Some people have expressed cautious support for the measure, highlighting the need for “fairness in the tax system." They argue that too many large estates have historically benefitted from excessive reliefs. One recent comment described the proposal as “a long-overdue change” to curb speculative land buying and ensure the wealthiest pay their fair share. 

Some people think the government has balanced the protections given for smaller farmers while targeting the abuses by investors and aristocratic estates. But the argument over the numbers affected and the impact on individual farms and other businesses raise serious concerns over the potential for miscalculation; the potential to unfairly burden struggling farms and small businesses is high, argues the NFU. 

Little experience of country life

It is perhaps understandable that those with little or no experience of farming or country life will have little sympathy for “rich” farmers who own large tracts of land when they find themselves suffering from a cost-of-living crisis, farmers say.  

The government says it must repair the economy and give more support to public services and the NHS, which it argues, farmers themselves benefit from. But farmers say this argument doesn’t pass muster when food production falls and food prices rise in the supermarkets.

The fight is yet to come

British farmers last week descended on London to call on the government to scrap the new inheritance tax rules on land ownership. 

Farmers said they may reluctantly need to raise the stakes to make the government sit up and take notice. They will be prepared to intensify the dispute in ways farmers are known to do. Meanwhile ex-advisor to Tony Blair, John McTernan, a still influential figure in Labour, made a highly controversial remark this week. He told GB News:  “If the farmers want to go on the streets, we can do to them what Margaret Thatcher did to the miners… we don’t need small farmers.”

This dispute is likely to be interesting if nothing else.

Secretary of State Steve Reed has said that they (the government) intend to develop a "25-year farming roadmap" to "transition farming' to new models" that are "more environmentally and more financially sustainable for the long term." 

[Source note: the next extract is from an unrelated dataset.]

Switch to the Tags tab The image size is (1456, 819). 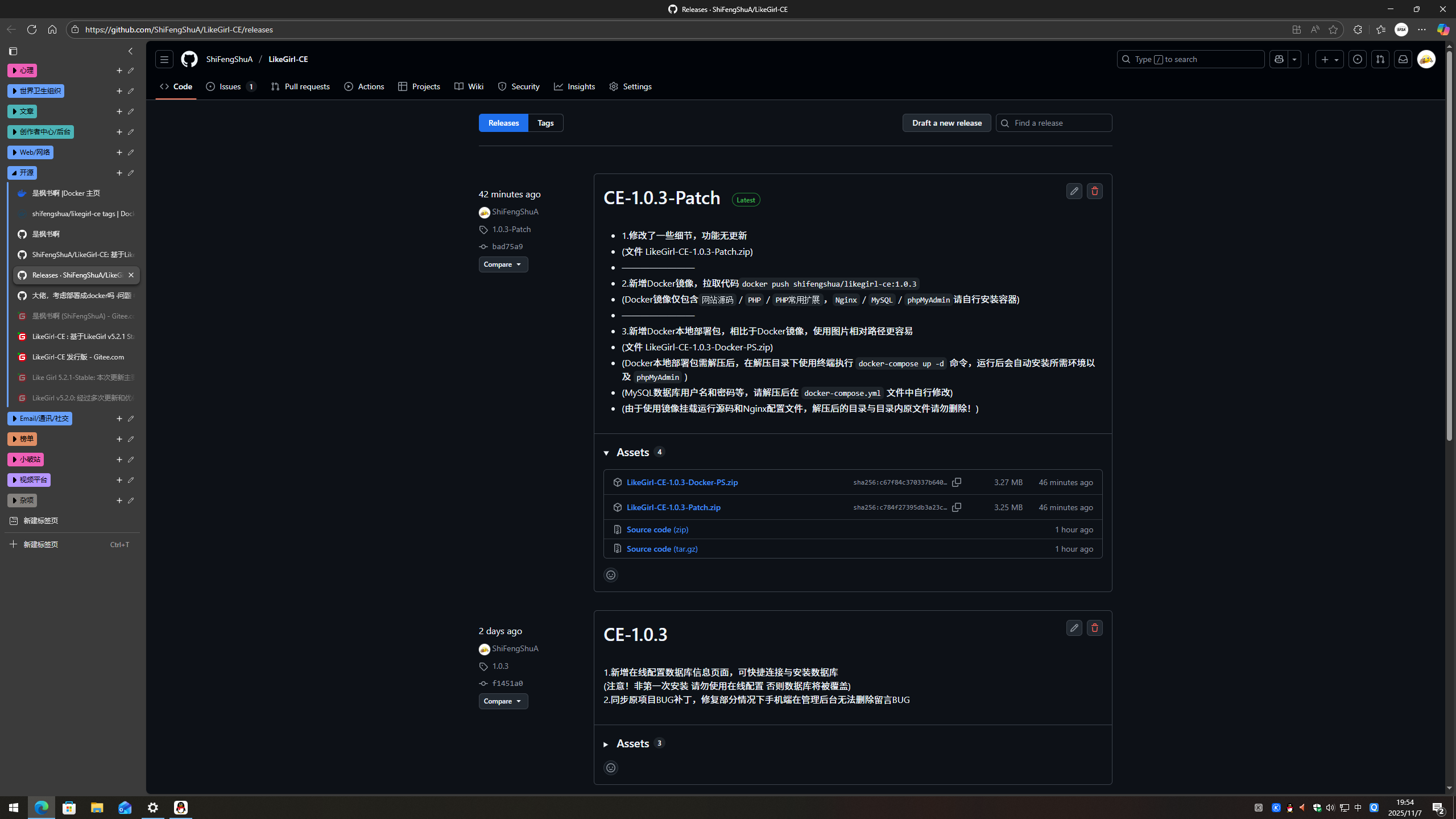(x=545, y=123)
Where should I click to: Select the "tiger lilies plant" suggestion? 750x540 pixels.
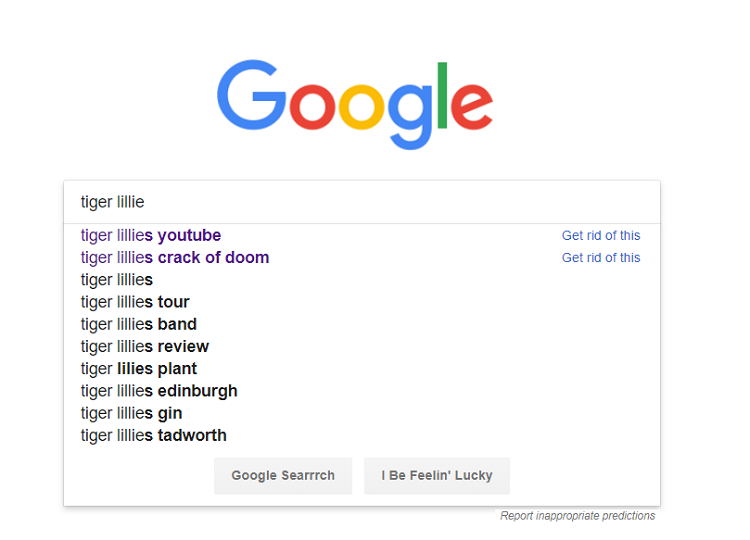(139, 369)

This DEFRA roadmap would be focused on making farming and food production "more profitable in the decades to come". In a recent speech at the Country Landowners’ Association conference, Mr. Reed said to delegates, "I am not prepared to let so many farmers keep working so hard for so little. We need to work together to agree what we want British farming to look like in 25 years' time."

Meanwhile, the dispute goes on, with even Defra and the Treasury unable to agree among themselves as to how many farm businesses will be affected by the new tax regime.

The Department for the Environment, Farming and Rural Affairs (DEFRA) and the Treasury disagree on how many farms will be impacted "by as much as 40 percent” , says the NFU.

Lib Dem MP Tim Farron said last week 1,400 farmers in Cumbria, where he is an MP, will be affected and will not be able to afford to pay the tax as many are earning less than the minimum wage, despite being asset rich.

A bid by DEFRA to soften changes to inheritance tax for farms—possibly by exempting some older farmers—was rejected out of hand by Rachel Reeves and the Treasury.

There’s just a chink or light for farmers, as the Treasury has announced it is to carry out a detailed impact assessment next year.